Methods: A total of 60 cadaveric knees had the ACL removed and reconstructed. Flexion/extension, tibial rotation, and anterior tibial translation were measured with intact ACL, after ACL resection, and after ACL reconstructions with 15 tunnel combinations, based on five different femoral tunnels and three different tibial tunnels.
Results: With a posterior tibial tunnel, the anterior tibial translation and tibial rotation increased when combined with most femoral tunnels. A transtibially positioned femoral tunnel when combined with any tibial tunnel caused flexion deficiency. Any femoral tunnel positioned by anteromedial technique combined with anterior or posterior tibia tunnels caused flexion deficiency. Severe extension deficiency was observed with an anterior tibial tunnel, in particular combined with a transtibially positioned femoral tunnel or an anterior femoral tunnel by anteromedial technique.
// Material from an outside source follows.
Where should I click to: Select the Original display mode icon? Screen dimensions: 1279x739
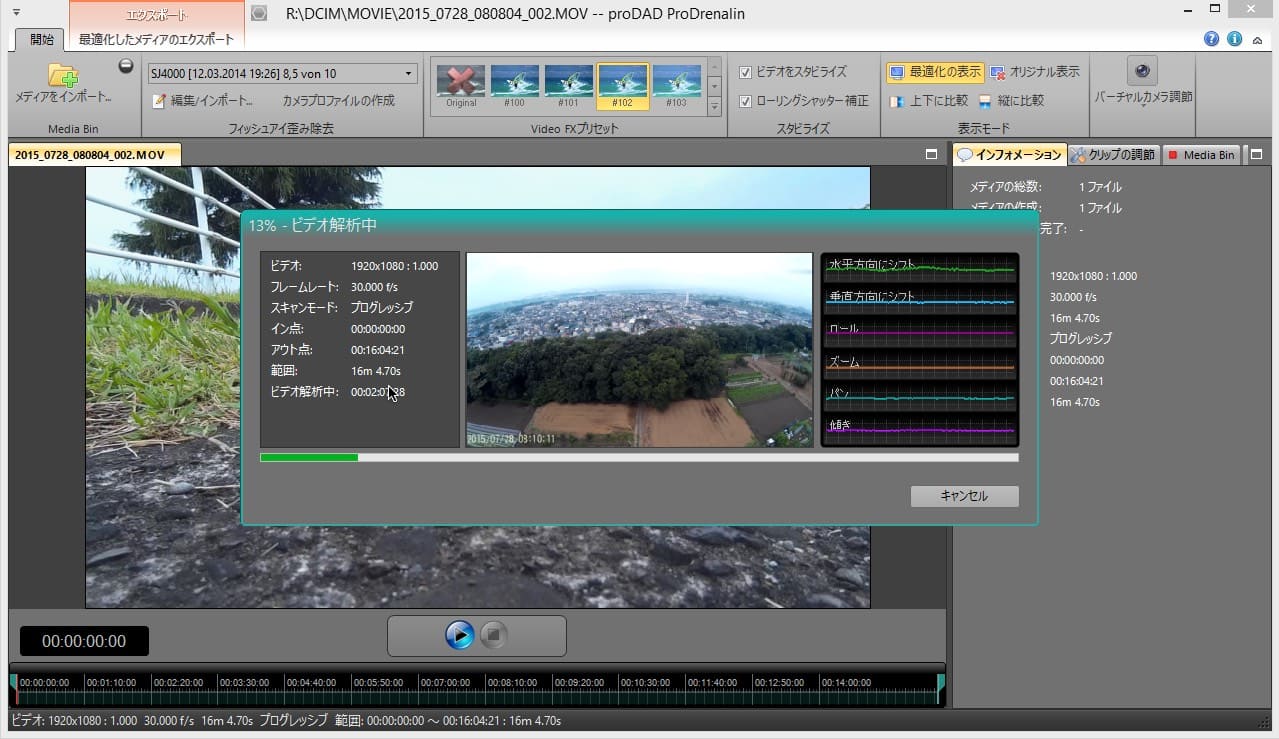pos(998,72)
Least anterior tibial translation combined with normal extension was achieved with a femoral tunnel by anteromedial technique as far posterior as possible, and an anatomically positioned tibial tunnel.
Conclusion: In conclusion, tunnel combinations with the steepest (sagittal plane) and/or least oblique (frontal plane) grafts resulted in increased anterior tibial translation and tibial rotation, and should therefore be avoided. Anterior positioning of the graft caused extension deficiency, and there was flexion deficit with most grafts. A femoral tunnel as far posterior as possible by anteromedial technique is preferable in combination with an anatomically positioned tibial tunnel.